**Work to be completed:** Give every line from the entries that contains "will".

**Supplied data:**
- Opening Delimiter -
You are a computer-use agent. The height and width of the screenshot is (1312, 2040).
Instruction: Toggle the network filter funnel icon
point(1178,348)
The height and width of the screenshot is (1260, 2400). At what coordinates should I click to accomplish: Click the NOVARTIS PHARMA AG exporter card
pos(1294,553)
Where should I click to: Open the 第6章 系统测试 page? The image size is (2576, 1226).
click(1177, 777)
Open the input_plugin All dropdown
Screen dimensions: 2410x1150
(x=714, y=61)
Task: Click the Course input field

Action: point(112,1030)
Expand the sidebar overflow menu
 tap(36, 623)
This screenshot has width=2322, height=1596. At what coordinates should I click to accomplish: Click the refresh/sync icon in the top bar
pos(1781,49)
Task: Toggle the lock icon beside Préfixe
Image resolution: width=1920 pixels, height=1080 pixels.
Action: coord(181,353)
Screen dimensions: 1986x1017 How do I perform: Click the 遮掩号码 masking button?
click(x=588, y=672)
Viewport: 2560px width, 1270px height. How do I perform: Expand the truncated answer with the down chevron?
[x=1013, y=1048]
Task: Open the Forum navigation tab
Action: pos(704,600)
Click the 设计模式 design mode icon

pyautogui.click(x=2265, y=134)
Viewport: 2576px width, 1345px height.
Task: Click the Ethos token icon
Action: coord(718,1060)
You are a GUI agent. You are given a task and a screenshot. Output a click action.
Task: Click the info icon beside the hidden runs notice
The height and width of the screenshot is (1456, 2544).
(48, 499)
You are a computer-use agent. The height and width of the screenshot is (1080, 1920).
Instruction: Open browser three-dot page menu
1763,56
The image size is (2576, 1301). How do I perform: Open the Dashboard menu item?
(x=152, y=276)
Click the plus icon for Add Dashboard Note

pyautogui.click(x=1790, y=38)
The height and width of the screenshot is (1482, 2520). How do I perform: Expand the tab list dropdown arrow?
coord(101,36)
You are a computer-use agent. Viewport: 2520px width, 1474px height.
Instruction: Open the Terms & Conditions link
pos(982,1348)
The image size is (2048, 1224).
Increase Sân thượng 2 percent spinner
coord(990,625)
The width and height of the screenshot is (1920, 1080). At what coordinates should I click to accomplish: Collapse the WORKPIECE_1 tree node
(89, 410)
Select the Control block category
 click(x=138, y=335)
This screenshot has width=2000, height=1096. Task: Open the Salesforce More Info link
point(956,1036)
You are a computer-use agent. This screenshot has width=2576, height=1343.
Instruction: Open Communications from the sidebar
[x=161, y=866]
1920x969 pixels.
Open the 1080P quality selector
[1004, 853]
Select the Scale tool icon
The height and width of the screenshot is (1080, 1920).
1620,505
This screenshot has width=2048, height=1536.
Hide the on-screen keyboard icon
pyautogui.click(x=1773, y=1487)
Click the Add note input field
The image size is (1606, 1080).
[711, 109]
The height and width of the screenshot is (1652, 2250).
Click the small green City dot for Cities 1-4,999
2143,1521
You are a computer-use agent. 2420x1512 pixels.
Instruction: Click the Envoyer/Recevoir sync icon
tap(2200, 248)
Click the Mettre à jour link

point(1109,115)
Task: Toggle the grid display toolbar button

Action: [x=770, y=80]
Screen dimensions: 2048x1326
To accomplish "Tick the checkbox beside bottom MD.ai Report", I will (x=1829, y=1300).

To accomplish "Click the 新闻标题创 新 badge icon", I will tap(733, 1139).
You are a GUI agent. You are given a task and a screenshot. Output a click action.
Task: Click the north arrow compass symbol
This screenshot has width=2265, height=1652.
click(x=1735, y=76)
- Closing Delimiter -
**Answer area:**
To accomplish "Tick the checkbox beside bottom MD.ai Report", I will (x=1829, y=1300).
To accomplish "Click the 新闻标题创 新 badge icon", I will tap(733, 1139).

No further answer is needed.